>> START Selection

Wikidata:Property proposal/has code

From Wikidata
Jump to navigation Jump to search

has code[edit]

Originally proposed at Wikidata:Property proposal/Generic

   Not done
Descriptioncode for
Data typeNumber (not available yet)
Domaincharacter encoding (Q184759)
Allowed unitsnone
Example
⟨ ISO/IEC 8859-1 (Q935289)  View with Reasonator View with SQID ⟩ has code Search ⟨ 0xE9 ⟩
Unicode character (P487) View with SQID ⟨ é ⟩
 ;
⟨ ISO/IEC 8859-1 (Q935289)  View with Reasonator View with SQID ⟩ has code Search ⟨ 0xE9 ⟩
codes for Search ⟨ Q9995 ⟩
See alsoAscii code (Par exemple: vérifier les autres propriétés afin d'être cohérent, collecter des données, automatiser un lien externe, etc.)

code for  Support as this is more generic. CC0 (talk) 18:51, 30 October 2016 (UTC)[reply]

 Not done No support.--Micru (talk) 07:41, 24 April 2017 (UTC)[reply]

encodes[edit]

Originally proposed at Wikidata:Property proposal/Generic

   Not done
Descriptionqualifier to link a code to the item of the character it encodes, if relevant.
Data typeNumber (not available yet)

>> END Selection

__Exercise task 1__: In the property proposal, what reason is given when "has code" is marked not done?

>> START Input rows

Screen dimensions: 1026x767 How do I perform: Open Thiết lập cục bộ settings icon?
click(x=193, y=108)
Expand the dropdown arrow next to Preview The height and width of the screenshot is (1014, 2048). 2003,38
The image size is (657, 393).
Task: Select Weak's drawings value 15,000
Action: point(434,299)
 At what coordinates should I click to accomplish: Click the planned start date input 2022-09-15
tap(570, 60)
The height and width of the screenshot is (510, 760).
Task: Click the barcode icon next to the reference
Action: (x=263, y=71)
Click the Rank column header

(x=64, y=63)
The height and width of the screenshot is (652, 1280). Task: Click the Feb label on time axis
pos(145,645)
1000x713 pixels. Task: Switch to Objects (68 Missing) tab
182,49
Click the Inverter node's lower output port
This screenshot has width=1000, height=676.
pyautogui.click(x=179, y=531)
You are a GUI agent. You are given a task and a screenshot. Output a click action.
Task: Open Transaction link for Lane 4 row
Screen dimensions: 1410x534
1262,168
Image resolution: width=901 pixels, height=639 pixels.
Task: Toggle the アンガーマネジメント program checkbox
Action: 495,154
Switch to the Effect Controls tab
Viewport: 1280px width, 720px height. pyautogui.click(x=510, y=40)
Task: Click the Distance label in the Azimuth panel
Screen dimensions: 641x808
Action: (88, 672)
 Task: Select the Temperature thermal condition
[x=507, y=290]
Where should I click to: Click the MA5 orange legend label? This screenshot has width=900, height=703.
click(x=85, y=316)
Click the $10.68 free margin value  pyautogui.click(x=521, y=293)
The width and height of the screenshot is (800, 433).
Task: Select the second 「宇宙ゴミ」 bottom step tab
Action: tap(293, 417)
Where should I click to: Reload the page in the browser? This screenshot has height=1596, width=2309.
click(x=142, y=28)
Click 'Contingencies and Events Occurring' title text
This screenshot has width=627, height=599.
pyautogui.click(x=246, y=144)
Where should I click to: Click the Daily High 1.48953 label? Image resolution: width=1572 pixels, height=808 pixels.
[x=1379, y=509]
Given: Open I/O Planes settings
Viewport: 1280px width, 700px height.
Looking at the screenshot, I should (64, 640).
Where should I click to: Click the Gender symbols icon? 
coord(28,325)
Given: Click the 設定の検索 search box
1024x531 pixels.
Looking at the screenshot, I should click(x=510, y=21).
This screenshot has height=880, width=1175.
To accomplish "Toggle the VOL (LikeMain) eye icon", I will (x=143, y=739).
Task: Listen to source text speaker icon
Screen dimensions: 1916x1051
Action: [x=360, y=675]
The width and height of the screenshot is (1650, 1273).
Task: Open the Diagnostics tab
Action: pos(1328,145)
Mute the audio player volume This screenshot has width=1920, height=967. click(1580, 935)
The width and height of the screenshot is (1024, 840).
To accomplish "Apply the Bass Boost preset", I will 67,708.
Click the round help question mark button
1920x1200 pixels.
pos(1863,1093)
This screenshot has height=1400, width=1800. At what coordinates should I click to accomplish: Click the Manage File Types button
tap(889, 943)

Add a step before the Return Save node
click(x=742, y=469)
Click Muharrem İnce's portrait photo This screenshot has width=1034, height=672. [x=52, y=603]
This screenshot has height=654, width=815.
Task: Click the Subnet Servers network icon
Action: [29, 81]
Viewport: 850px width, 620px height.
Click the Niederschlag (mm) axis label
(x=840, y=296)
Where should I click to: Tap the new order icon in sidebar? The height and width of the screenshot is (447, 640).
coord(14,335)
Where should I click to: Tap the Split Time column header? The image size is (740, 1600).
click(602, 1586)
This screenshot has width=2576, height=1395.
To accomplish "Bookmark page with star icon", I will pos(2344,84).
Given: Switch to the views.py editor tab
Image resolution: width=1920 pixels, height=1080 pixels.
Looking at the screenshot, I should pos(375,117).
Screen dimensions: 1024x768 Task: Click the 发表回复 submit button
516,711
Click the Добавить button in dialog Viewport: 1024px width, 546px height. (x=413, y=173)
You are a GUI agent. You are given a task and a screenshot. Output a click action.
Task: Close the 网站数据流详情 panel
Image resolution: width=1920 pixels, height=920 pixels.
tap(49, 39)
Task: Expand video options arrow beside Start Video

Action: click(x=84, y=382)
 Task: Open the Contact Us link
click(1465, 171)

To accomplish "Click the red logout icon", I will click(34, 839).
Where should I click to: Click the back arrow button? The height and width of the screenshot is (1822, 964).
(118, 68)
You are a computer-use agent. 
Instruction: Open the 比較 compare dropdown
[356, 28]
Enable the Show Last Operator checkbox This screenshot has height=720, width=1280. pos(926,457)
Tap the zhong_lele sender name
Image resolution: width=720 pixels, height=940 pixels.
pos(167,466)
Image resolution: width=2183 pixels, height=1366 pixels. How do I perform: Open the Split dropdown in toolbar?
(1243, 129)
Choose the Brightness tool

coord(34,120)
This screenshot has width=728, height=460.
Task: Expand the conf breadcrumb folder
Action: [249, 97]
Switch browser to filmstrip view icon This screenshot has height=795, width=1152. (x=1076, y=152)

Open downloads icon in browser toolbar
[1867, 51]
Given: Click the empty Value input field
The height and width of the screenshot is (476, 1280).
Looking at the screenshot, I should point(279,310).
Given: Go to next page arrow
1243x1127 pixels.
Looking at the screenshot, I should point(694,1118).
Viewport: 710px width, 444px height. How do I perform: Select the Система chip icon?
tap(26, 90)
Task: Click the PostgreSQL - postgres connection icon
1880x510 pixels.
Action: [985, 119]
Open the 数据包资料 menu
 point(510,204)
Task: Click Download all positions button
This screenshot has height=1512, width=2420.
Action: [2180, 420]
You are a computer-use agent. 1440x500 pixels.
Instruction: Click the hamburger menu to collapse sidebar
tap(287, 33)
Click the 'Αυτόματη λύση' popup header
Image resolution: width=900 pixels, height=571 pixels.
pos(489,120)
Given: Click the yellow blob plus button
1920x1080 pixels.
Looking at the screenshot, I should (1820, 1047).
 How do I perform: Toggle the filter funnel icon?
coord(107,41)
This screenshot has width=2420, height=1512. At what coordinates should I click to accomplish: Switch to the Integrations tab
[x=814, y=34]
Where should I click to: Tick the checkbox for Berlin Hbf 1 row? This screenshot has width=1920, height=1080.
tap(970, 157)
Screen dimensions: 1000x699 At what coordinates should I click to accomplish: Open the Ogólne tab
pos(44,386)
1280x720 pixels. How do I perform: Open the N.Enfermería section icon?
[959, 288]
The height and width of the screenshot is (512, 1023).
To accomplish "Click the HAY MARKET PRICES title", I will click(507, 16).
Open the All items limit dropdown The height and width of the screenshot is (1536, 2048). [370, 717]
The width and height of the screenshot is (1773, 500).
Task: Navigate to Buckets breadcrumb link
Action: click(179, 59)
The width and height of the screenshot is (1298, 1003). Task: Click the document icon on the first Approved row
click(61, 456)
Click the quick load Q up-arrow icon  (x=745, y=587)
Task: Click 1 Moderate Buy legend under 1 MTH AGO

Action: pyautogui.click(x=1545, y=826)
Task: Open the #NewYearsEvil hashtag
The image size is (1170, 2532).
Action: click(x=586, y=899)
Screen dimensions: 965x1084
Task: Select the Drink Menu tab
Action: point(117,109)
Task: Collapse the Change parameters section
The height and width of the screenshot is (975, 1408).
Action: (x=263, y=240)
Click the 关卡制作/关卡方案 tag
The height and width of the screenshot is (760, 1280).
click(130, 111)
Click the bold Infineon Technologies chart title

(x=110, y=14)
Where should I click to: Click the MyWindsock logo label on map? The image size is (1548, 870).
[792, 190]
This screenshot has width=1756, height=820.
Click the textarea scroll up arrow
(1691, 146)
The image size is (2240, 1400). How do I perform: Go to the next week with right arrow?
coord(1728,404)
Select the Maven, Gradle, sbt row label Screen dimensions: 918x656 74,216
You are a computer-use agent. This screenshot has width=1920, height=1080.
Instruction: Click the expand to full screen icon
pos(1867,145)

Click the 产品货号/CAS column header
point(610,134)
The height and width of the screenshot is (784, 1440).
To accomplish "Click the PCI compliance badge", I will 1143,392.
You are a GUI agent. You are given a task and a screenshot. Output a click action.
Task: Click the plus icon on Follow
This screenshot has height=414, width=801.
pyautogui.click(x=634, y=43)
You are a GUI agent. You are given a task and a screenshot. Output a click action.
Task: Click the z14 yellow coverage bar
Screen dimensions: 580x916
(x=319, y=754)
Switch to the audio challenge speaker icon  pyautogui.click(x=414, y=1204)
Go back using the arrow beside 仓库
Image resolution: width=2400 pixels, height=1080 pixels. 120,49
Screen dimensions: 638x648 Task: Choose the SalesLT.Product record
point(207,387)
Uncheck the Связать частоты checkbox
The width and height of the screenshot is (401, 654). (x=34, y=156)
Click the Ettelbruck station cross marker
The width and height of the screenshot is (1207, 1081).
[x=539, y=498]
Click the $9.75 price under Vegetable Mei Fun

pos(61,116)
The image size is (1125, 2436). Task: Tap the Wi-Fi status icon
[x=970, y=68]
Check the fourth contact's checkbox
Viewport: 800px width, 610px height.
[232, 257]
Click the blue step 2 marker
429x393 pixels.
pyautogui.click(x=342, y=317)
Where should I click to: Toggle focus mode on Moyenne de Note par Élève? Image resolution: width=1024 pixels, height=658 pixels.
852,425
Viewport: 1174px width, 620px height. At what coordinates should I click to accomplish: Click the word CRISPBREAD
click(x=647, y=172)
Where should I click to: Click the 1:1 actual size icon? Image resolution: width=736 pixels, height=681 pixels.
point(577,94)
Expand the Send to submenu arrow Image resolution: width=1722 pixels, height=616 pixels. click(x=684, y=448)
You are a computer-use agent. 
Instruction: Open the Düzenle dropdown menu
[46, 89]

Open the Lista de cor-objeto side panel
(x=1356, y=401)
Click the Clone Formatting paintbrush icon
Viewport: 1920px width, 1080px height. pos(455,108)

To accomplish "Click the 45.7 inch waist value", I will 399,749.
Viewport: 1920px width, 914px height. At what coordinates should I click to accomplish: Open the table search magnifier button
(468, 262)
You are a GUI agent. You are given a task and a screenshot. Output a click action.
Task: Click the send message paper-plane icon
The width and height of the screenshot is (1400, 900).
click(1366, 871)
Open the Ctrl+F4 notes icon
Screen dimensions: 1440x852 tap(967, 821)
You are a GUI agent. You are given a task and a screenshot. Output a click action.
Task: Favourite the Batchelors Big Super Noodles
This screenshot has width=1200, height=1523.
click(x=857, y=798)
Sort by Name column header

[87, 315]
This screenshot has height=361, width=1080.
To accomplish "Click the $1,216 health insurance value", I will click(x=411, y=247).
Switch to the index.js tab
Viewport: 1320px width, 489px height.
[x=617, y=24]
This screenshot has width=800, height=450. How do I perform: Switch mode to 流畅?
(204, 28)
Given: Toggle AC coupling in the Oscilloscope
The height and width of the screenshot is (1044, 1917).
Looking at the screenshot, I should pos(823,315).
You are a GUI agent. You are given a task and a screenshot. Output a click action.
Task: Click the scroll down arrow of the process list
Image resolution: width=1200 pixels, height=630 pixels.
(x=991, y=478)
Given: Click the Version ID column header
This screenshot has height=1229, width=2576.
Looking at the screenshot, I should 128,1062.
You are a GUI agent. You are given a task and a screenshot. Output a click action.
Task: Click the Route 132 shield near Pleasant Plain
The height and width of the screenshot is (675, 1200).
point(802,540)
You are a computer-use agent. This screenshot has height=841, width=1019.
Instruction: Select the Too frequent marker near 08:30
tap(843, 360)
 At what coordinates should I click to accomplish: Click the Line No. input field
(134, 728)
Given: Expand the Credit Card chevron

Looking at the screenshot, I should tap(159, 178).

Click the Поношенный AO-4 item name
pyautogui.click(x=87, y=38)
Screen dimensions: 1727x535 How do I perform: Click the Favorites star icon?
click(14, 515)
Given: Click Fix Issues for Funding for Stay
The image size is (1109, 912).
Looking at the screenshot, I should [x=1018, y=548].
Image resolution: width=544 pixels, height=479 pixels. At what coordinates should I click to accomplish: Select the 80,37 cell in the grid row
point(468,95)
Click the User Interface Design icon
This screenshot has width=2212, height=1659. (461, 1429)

>> END Input rows

__Exercise task 2__: Output the entries from the line with "Click the Rank column header" to the line with "Viewport: 1280px width, 720px", reproducing them exactly.

__Written solution 1__: No support.

__Written solution 2__:
Click the Rank column header

(x=64, y=63)
The height and width of the screenshot is (652, 1280). Task: Click the Feb label on time axis
pos(145,645)
1000x713 pixels. Task: Switch to Objects (68 Missing) tab
182,49
Click the Inverter node's lower output port
This screenshot has width=1000, height=676.
pyautogui.click(x=179, y=531)
You are a GUI agent. You are given a task and a screenshot. Output a click action.
Task: Open Transaction link for Lane 4 row
Screen dimensions: 1410x534
1262,168
Image resolution: width=901 pixels, height=639 pixels.
Task: Toggle the アンガーマネジメント program checkbox
Action: 495,154
Switch to the Effect Controls tab
Viewport: 1280px width, 720px height. pyautogui.click(x=510, y=40)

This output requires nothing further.